AI coding agents have exploded in popularity. but there's a terrifying pattern: we’re handing AI Agents access to our production code, databases, and AWS/GCP/Azure accounts, crossing our fingers the system prompt and permissions is enough to prevent a catastrophe.
That risk that is getting worse. LLMs contribute outdated and unsafe code because it was train on year old data. It circumvent controls to get access, it gets context overload bugs and ignores instructions, and not all commands are defined by the developer to be denied. LLMs get confused by complex git repos, and simply don't understand the blast radius of running 'rm -rf' or 'git push --force'. Keeping all the permissions, system prompts, skills, and AGENT markdown files synced with several projects just made me go insane.

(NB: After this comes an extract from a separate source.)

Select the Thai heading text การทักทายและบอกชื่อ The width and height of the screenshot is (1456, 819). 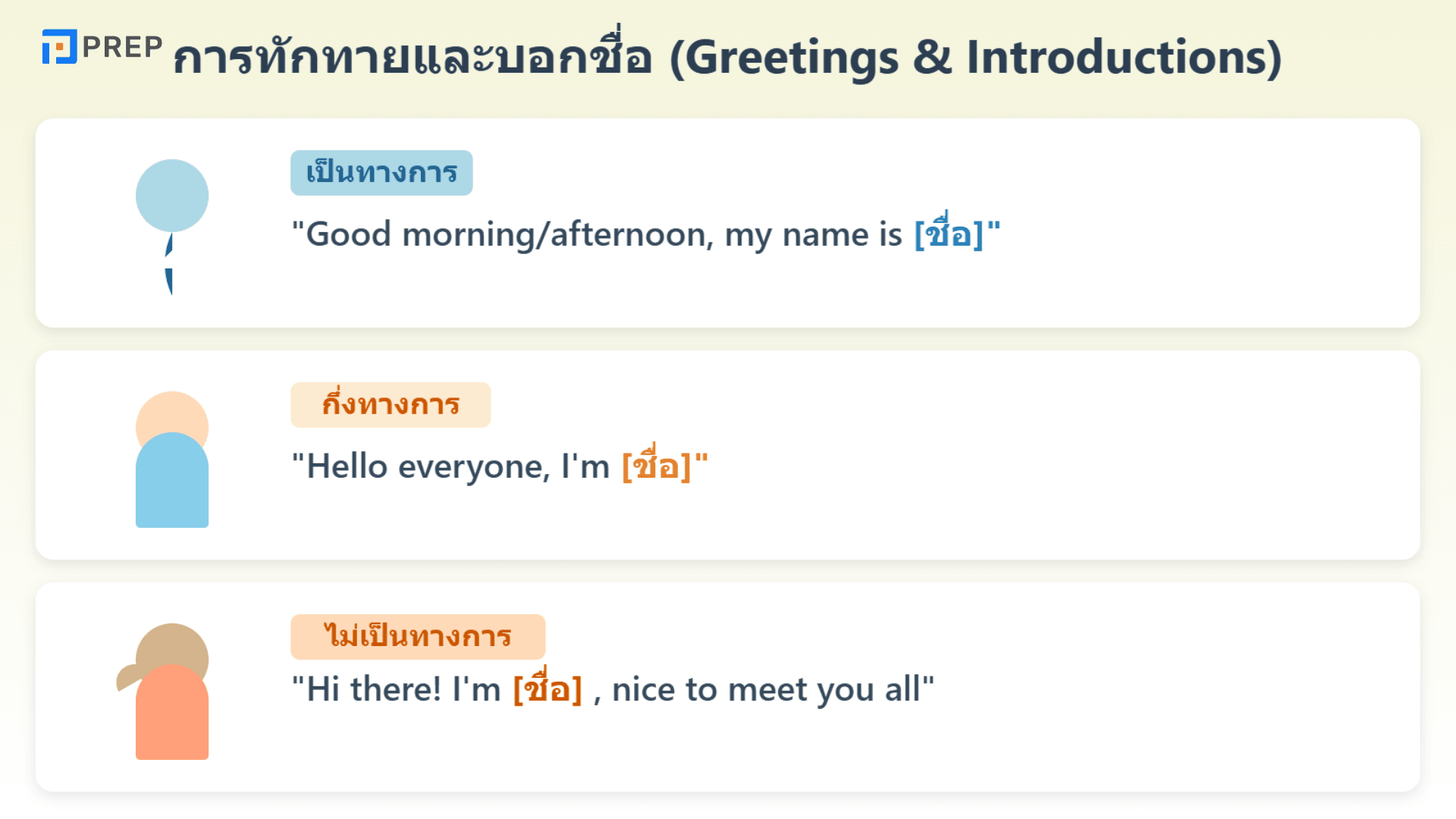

I wanted the massive productivity boost of AI agents without the constant hand-holding. Human's are the bottleneck and we are tired. A rogue command nuking my workspace or leaking credentials while using Claude Code, Codex, Antigravity, and Cursor in "YOLO" mode. This is risky if I worked for a company that let me use Claude Code with no restrictions... What's the worst that could happen? Anthropic leaking source code from one config change, AWS junior engineers pushing changes that take down production, and users nuking their backups during a migration.
What problem was I trying to solve?
It started when I was running Claude Code with zero token restrictions and reaching 'AI Psychosis'. If an IT team rolled out access with absolutely zero guardrails, it was basically Darwin's law. I quickly realized there are several "footguns" that completely destroy productivity that would make a computer useless until repaired. I was also spending hours of my time battling the AI Agent, because without other tools, it would use outdated and unsafe implementations of code and outdated versions of software, and it would make my tools/app become vulnerable to really dangerous exploits. As a Security Engineer, this was unacceptable. Even with a massive CLAUDE.md file and specific SKILL files, simply didn't work because of context fatigue.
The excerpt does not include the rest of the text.